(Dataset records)

★ ★ ★

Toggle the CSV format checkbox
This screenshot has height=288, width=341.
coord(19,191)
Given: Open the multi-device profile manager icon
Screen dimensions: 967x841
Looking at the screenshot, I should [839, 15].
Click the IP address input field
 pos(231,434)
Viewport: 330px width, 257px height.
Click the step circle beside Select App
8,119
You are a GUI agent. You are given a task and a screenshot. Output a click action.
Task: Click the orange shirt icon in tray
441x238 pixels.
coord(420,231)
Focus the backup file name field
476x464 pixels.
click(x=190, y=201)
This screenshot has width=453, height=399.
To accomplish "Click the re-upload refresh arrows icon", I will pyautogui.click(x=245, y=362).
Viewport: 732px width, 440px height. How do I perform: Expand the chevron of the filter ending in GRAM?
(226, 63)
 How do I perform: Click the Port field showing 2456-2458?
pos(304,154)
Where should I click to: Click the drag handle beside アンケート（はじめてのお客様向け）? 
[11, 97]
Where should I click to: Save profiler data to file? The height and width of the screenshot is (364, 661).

★ ★ ★

Exercise brief >>
All lines of the records above that contain the word "icon" are to be copied out.

Exercise response >>
Given: Open the multi-device profile manager icon
Task: Click the orange shirt icon in tray
To accomplish "Click the re-upload refresh arrows icon", I will pyautogui.click(x=245, y=362).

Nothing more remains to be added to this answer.